### WHAT TO WORK ON
Find every line in the rows below that contains the word "accomplish", matching case exactly, and copy each of those lines.

### DATASET EXTRACT
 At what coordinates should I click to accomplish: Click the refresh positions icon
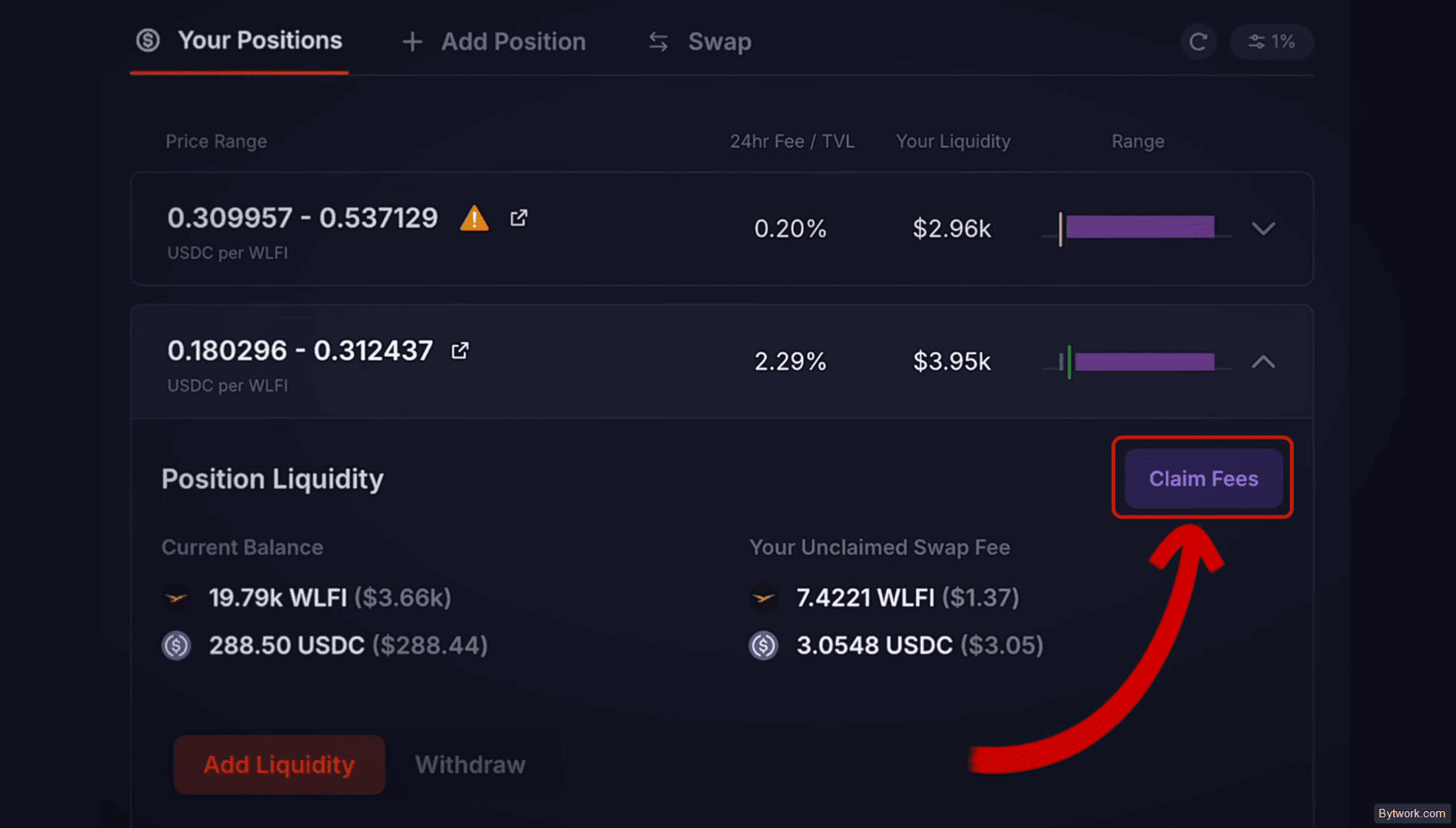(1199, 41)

--

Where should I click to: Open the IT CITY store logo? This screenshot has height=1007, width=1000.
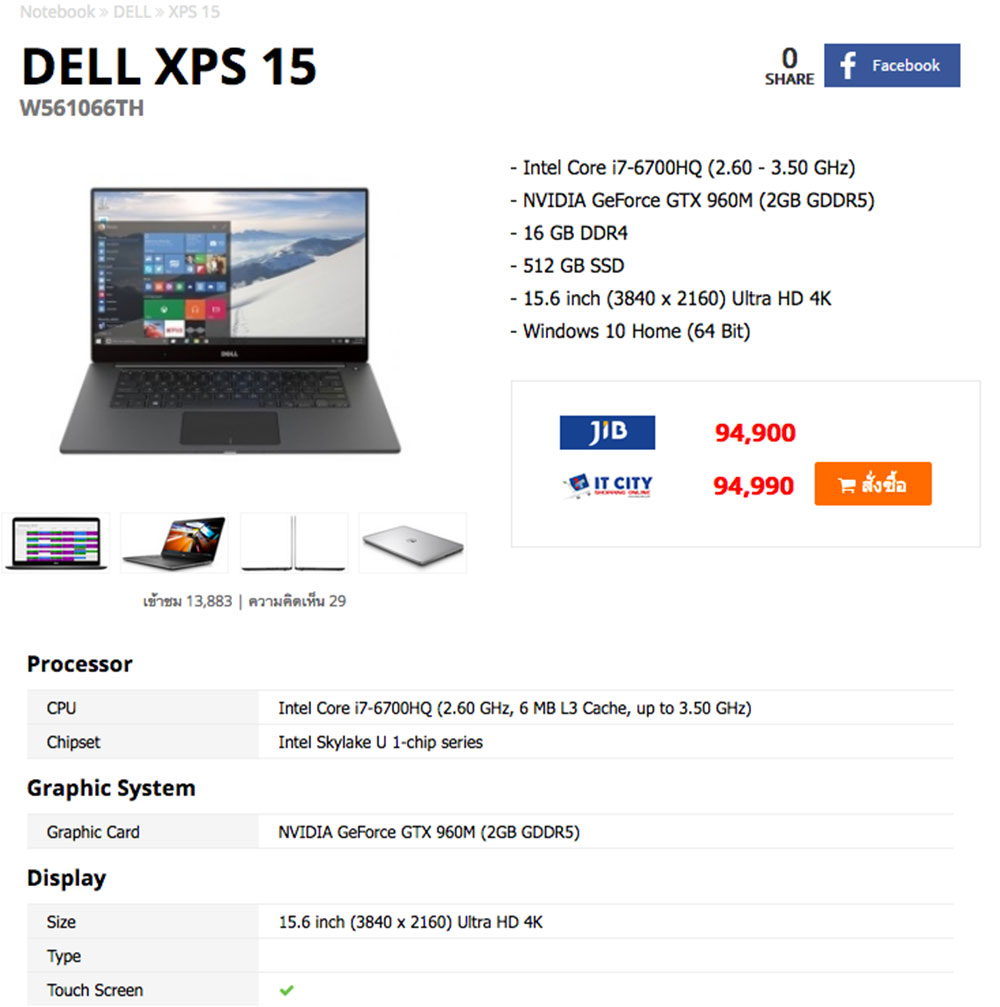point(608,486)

---

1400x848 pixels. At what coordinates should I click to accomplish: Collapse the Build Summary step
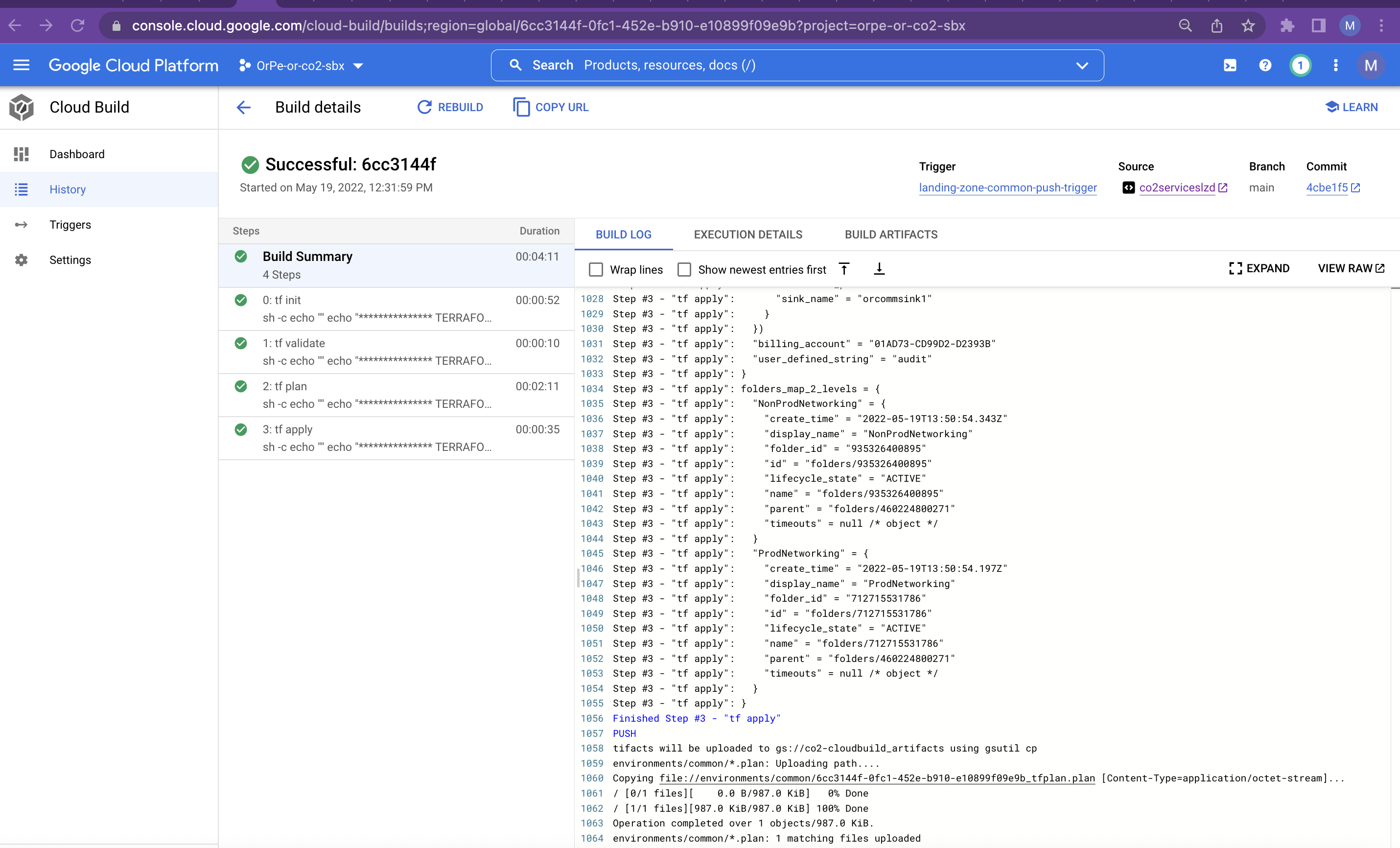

### THE COMPLETED TASK
 At what coordinates should I click to accomplish: Click the refresh positions icon
1400x848 pixels. At what coordinates should I click to accomplish: Collapse the Build Summary step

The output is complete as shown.